Pagi-pagi Edhi sudah sampai di Istana Merdeka, Jakarta. Ia disambut kepala rumah tangga kepresidenan dan kemudian menuju teras belakang istana. Kira-kira pukul 07.00 pagi Bung Karno yang masih mengenakan piyama datang menemui Edhi.

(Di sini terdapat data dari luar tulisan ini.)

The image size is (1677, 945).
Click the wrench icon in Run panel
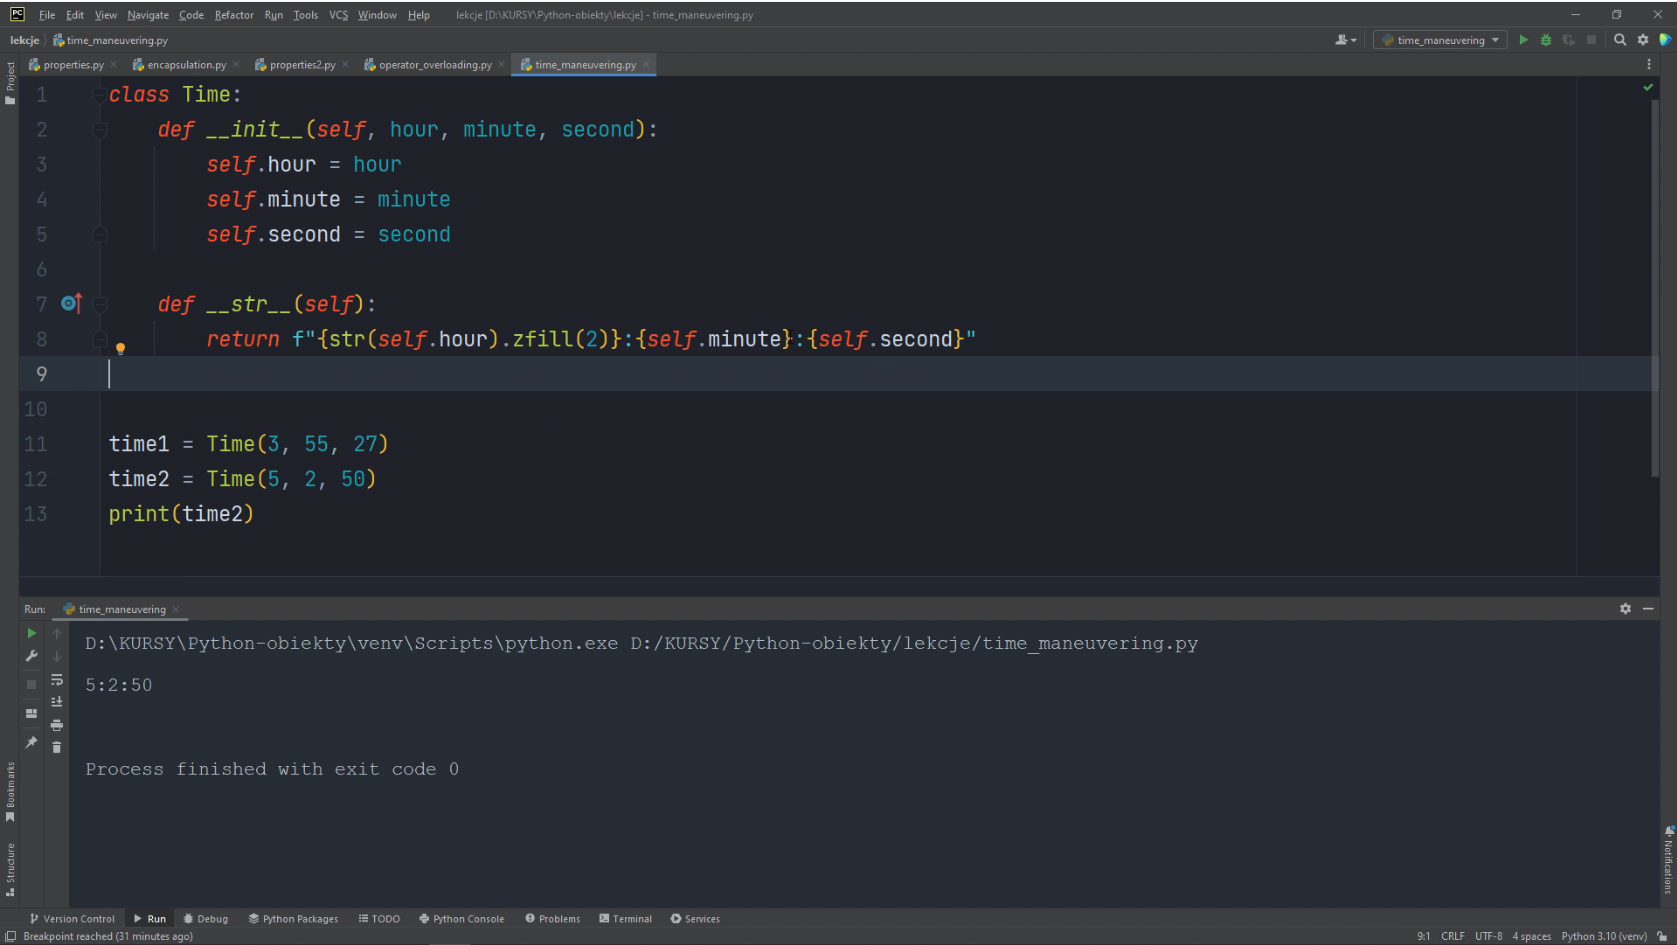pyautogui.click(x=32, y=656)
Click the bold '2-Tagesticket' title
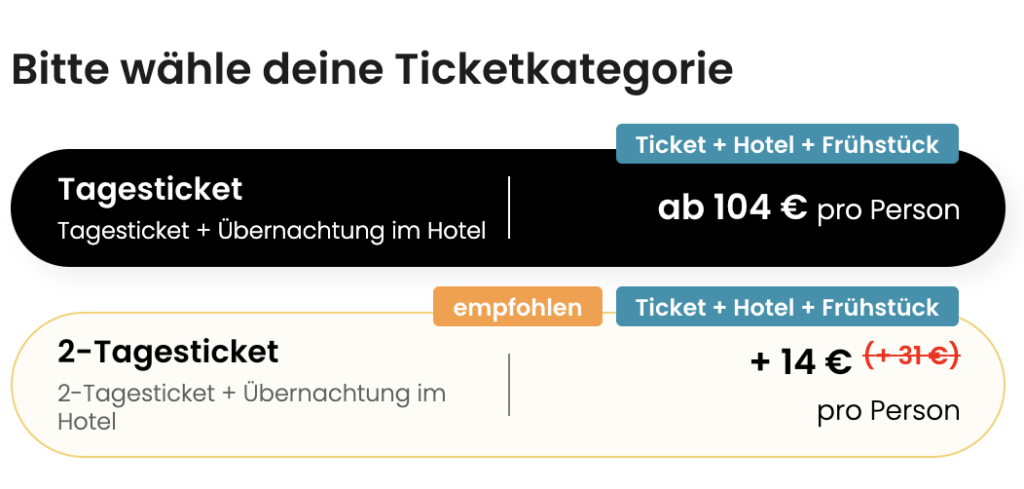 [168, 352]
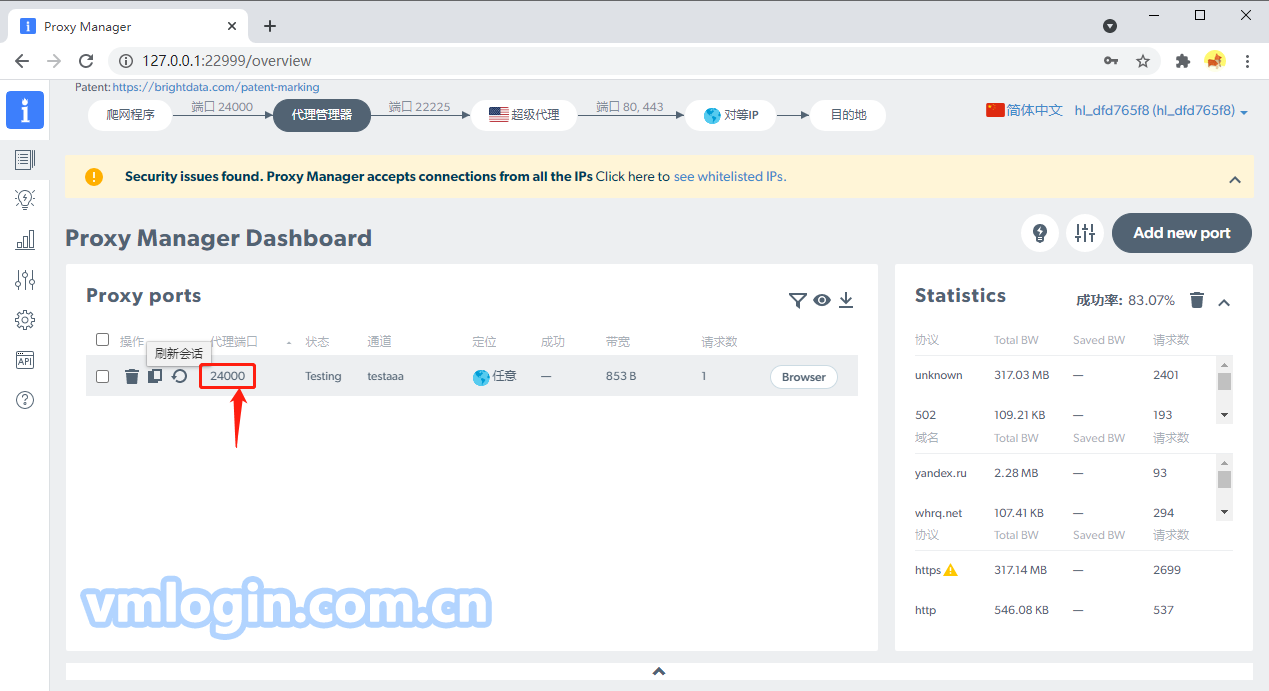The image size is (1269, 691).
Task: Duplicate port 24000 using the copy icon
Action: (155, 377)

"Selamat pagi, sudah pada minum teh?" sapa Bung Karno ramah. Tanpa basa-basi Bung Karno kemudian meminta Edhie untuk membuat sketsa Patung Selamat Datang dalam rangka menyambut para atlet dan ofisial Asian Games yang akan datang ke Jakarta. "Saya minta patungnya dibuat dari perunggu setinggi sembilan meter. Nanti akan saya letakkan di bundaran depan Hotel Indonesia," lanjut Bung Karno.

Beberapa saat kemudian Henk Ngantung dan Trubu datang bergabung. Bung Karno kemudian memperagakan ide patung selamat datang yang ia inginkan. "Begini lho," ujar Bung Karno sambil mengangkat tangannya melebar ke atas, ke kanan dan kiri. “Selamat datang, selamat datang para olahragawan ke Indonesia,” demikian Bung Karno menjelaskan.

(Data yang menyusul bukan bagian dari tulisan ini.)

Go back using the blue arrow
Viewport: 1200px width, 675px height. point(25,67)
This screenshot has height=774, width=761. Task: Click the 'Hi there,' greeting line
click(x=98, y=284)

Bung Karno kemudian meminta Edhie menjadi ketua tim pelaksana serta meminta Henk Ngantung dan Trubus untuk membantu. Edhie yang saat itu baru memiliki pengalaman membuat patung batu, memberanikan diri berbicara. “Pareng matur Pak. Sebenarnya saya belum pernah membuat patung perunggu. Jangankan setinggi sembilan meter, sepuluh sentimeter saja belum pernah,” ujar Edhi terus terang.

"Eeh, saudara Edhi. Kamu punya rasa bangga berbangsa dan bernegara tidak? Saya kira kau punya itu. Saya pernah dengar kalau kamu pernah menjadi pejuang dan dipenjara Belanda. Iya ndak? Iya kan?” kata Bung Karno. Edhi hanya bisa mengiyakan pertanyaan Bung Karno. "Kalau begitu, kamu tidak bisa bilang gak bisa. Kau harus bilang sanggup!” tegas Bung Karno sambil tertawa.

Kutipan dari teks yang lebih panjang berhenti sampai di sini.